The Grace of Fruitful Labor

User's Guide to Sunday, Sept. 18.

Sunday, Sept. 18, is the 25th Sunday of Ordinary Time (Year A, Cycle I).


Media

Sept. 18 is normally the feast of St. Joseph of Cupertino, but Sunday supersedes it this year. All the same, if you have never watched the movie The Reluctant Saint with your family, this is a great weekend for it. Last year, Ignatius Press began offering a digitally remastered DVD version.

The story is excellent, and once he winds up in the monastery, Maximilian Schell’s performance as St. Joseph is excellent. The late Ricardo Montalban is also excellent as a Church investigator.


Readings

Isaiah 55:6-9; Psalm 145:2-3, 8-9, 17-18; Philippians 1:20-24, 27; Matthew 20:1-16


Our Take

“As high as the heavens are above the earth, so high are my ways above your ways, and my thoughts above your thoughts,” God says in the reading from Isaiah.

This is exactly what Peter heard when he got rebuked for telling Jesus he shouldn’t suffer — and what Job heard when he questioned God in light of enormous suffering:

“You are thinking not as God does,” said Jesus.

“None understand God,” the Lord tells Job.

Today’s Gospel is one that many people admit they struggle with. In it, Jesus tells the story of an employer who hires men to work in his vineyard. Some work all day, some work only part of the day, and some work hardly at all — but all get the same wage.

In the parable, Jesus’ answer is, in many ways, the same as God’s answer to Job, or to Peter: He admits that life is not fair. Some suffer more than others.

Is that fair? Not if you look at it one way.

But it is in another: God gives the same generous gift to every one of them — he gives them everything they need in this life to live in his grace, and that life of grace continues forever in heaven.

St. Paul certainly understood that. Today’s second reading is from his Letter to the Philippians, which he wrote from prison.

He is not grumbling like the laborer or demanding answers like Job or arguing that God has the wrong idea like Peter.

He knows that life is good and that heaven is better.

“I long to depart this life and be with Christ, for that is far better,” he says, but “if I go on living in the flesh, that means fruitful labor for me. And I do not know which I shall choose.”

He feels no need to complain about his lot in life. He has been given the gift available to all: the necessities of life and the fullness of God’s grace.

Notice something else in Paul that echoes today’s parable: He knows that life is work, and death is rest. Paul sees value in life not because it is diverting, but because it is “fruitful labor.”

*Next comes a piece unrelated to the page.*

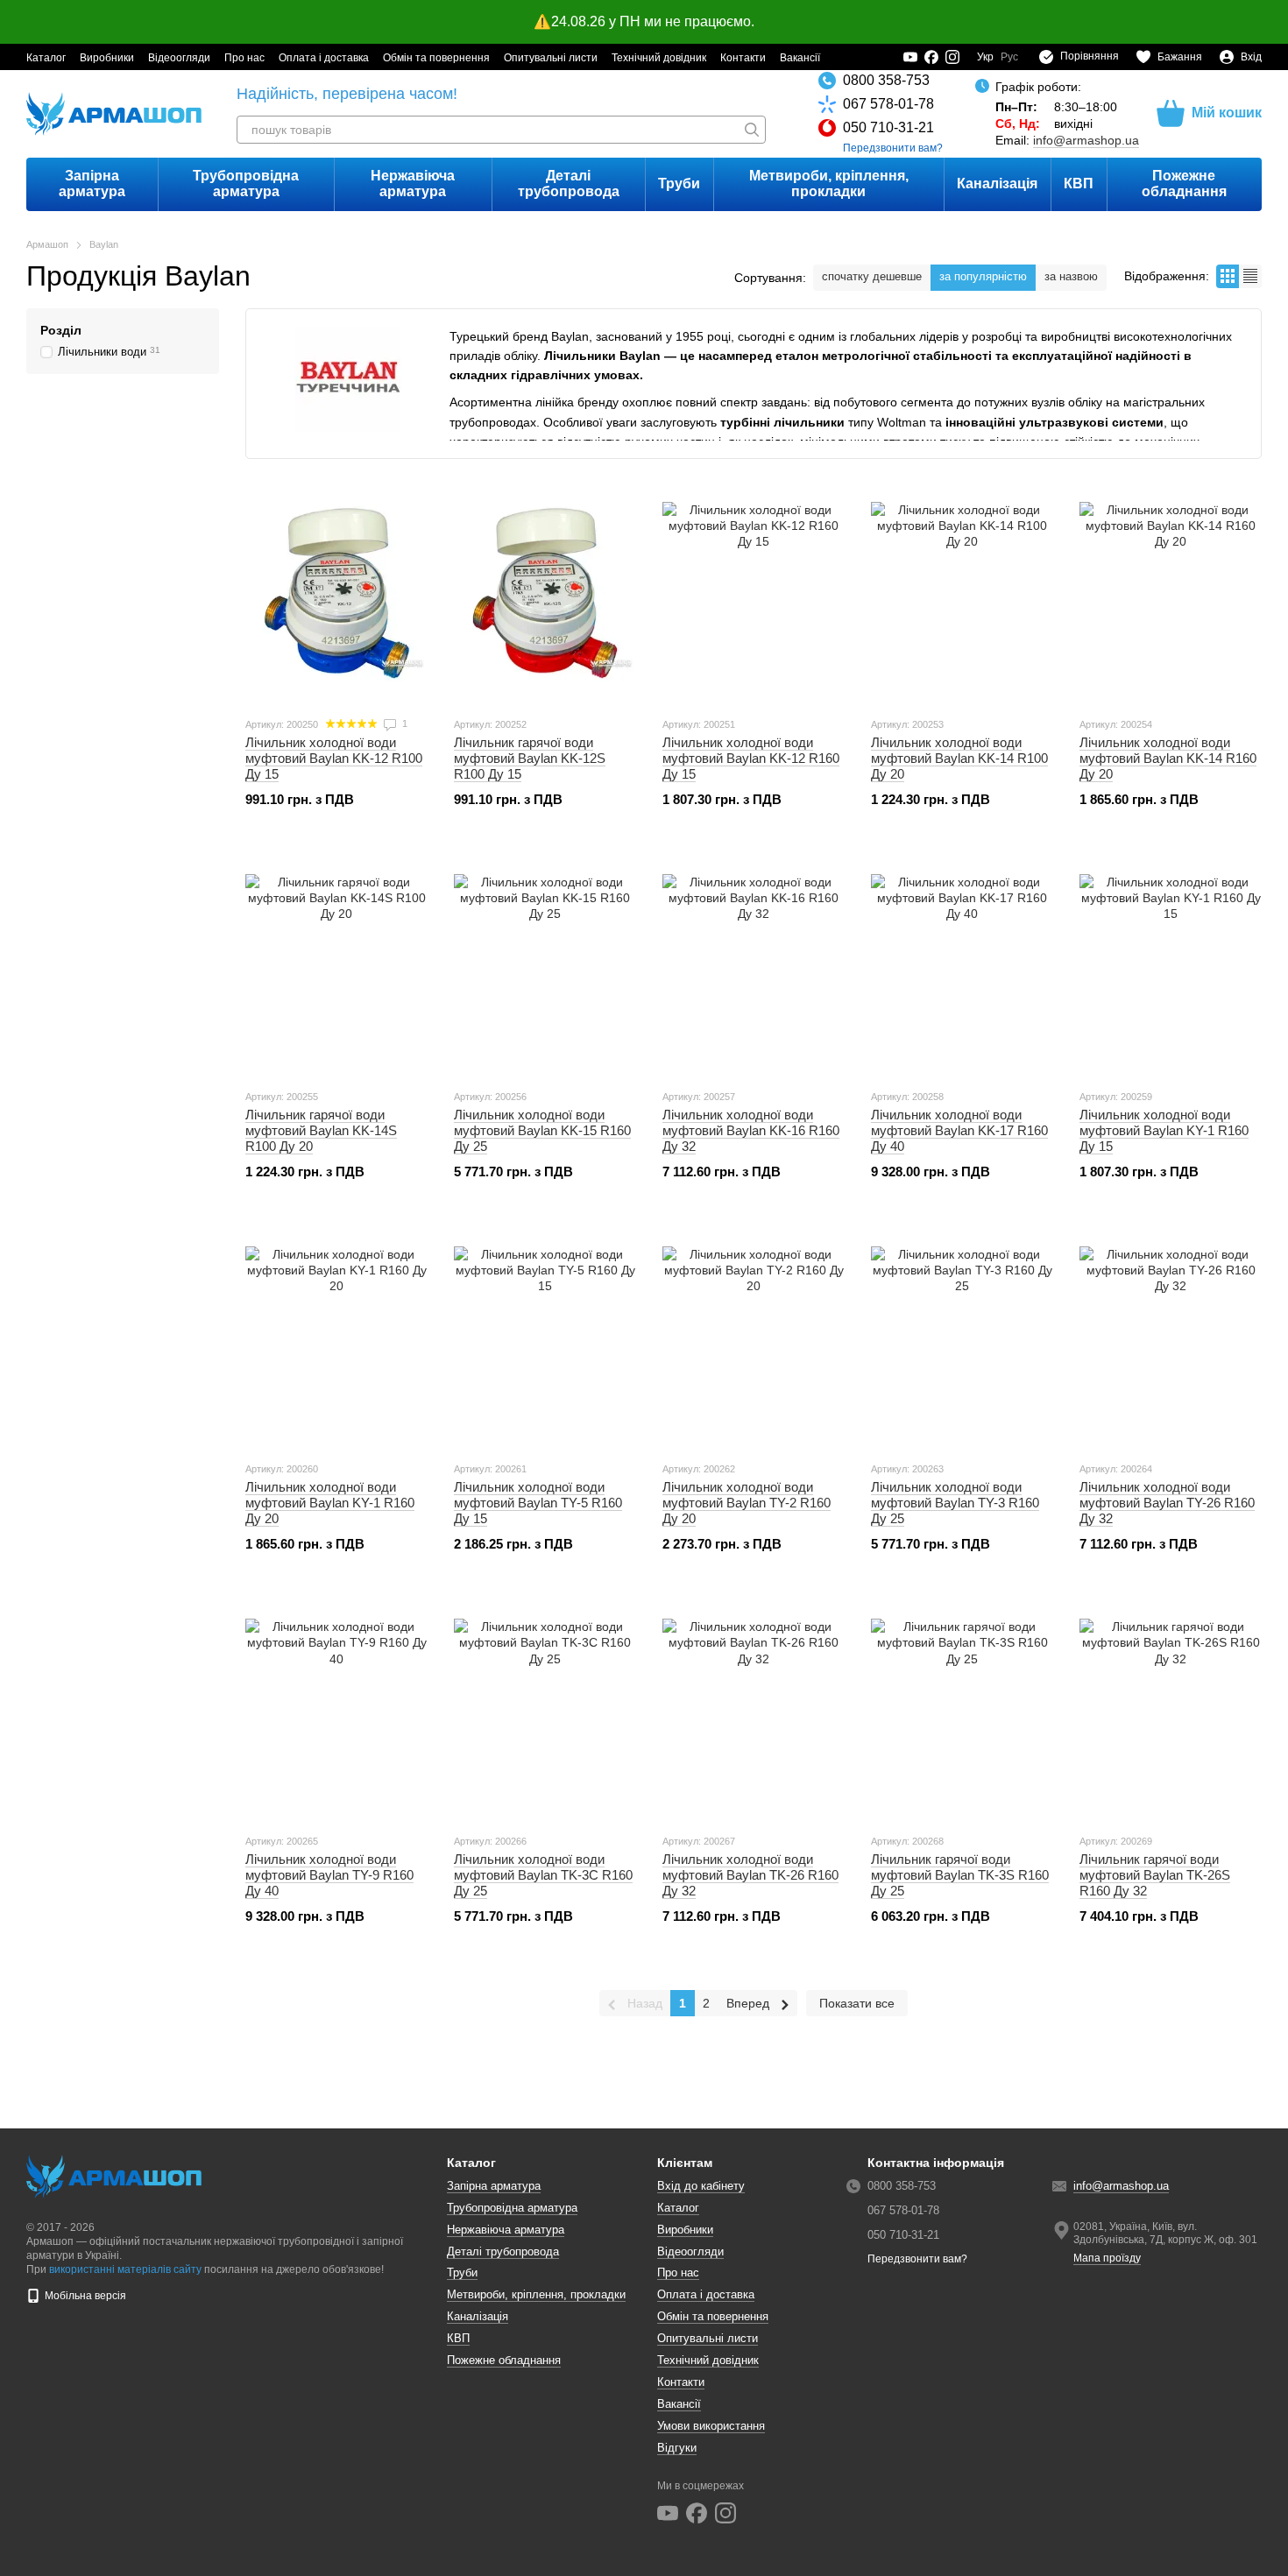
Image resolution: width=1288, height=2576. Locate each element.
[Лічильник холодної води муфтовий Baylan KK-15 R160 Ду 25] (545, 965)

We, too, have to see this life as “fruitful labor.” We do get times of relaxation and refreshment, of course, but, overall, the fundamental purpose for our life is not found in our times of rest. We are exactly like the workers in the vineyard or like Paul in prison.

The value of our time here is that we can work: We can participate in God’s great act of reaching his straying people, and we can “work out our salvation with fear and trembling.”

Do we want to hear Jesus asking us: “Why do you stand here idle all day?”

We can’t say, “Because no one has hired us.” He has said to us already, in our baptism, “You too go into my vineyard.”

There we will find fruitful labor, followed by beautiful rest — if we stay in his grace.

Tom and April Hoopes write from Atchison, Kansas,

where Tom is writer in residence at Benedictine College.